Saturday, May 21, 2022
7 PM-12:30 AM ET
Villa Albertine New York and the Brooklyn Public Library
Villa Albertine and the BPL present 2022 edition of Night of Ideas, a free annual nocturnal marathon of philosophical debates, performances, readings and more, hosted in 19 cities across the country this May. The US joins the international community in celebrating this global event, which is being hosted in over 100 countries and is coordinated by the Institut français.
In this period of intense geopolitical upheaval in Europe and around the world, compounded social and political challenges are producing deep crises, particularly in Ukraine. The Night of Ideas creates a rare and powerful forum, enabling 250+ artists, researchers, and community leaders to engage with each other and the public on these core issues of our time.
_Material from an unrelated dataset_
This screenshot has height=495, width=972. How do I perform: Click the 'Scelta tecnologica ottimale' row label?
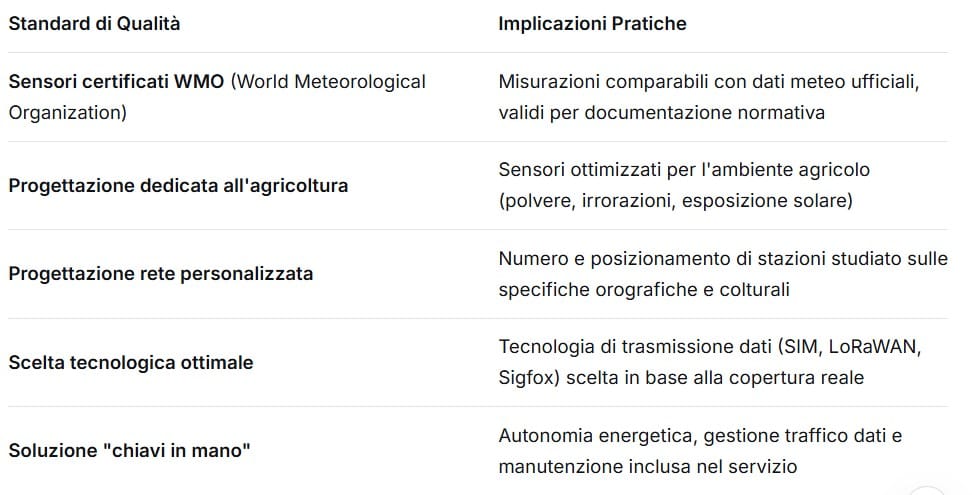(130, 362)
The theme, “Where Are We Going?” sparks conversation about war and the future of global democracy, on the stage of pandemic recovery and economic turmoil. It also leads to important discussions about community-based climate action, about concrete steps toward equity and racial justice, and more.
Night of Ideas is the continuation of a long-running successful collaboration with Brooklyn Public Library, alongside both new and returning partners in 18 other cities. Today, Night of Ideas is a nationwide event, drawing tens of thousands of attendees across the country.
The US edition of Night of Ideas is organized by Villa Albertine, in partnership with 50+ institutions, including the Ukrainian Institute of America and The Polish Cultural Institute New York among others.
Select program highlights at the iconic location in Brooklyn, New York as well as featured events from across the country, are below. Explore the full city-by-city program–the largest to date–and register at nightofideas.org.
Polish Cultural Institute presents Prof. ELZBIETA MATYNIA
Professor of Sociology and Liberal Studies
Elzbieta Matynia is Professor of Sociology and Liberal Studies, and founding director of the Transregional Center for Democratic Studies (TCDS). Her research in political and cultural sociology focuses on democratic transformations, gender and democracy, the borderlands of a shared Europe, and more recently on the challenges faced by democracies emerging with a legacy of violence. Her book Performative Democracy (2009, Paradigm) examines a potential in political life that easily escapes theorists: the indigenously inspired enacting of democracy by citizens, and identifies the conditions for performativity in public life. Her most recent book, An Uncanny Era (2013, Yale University Press) is a discussion on the precariousness of democracy, and early signs of its recent retreat in Central Europe). She is working on a new book, Democracy After Violence.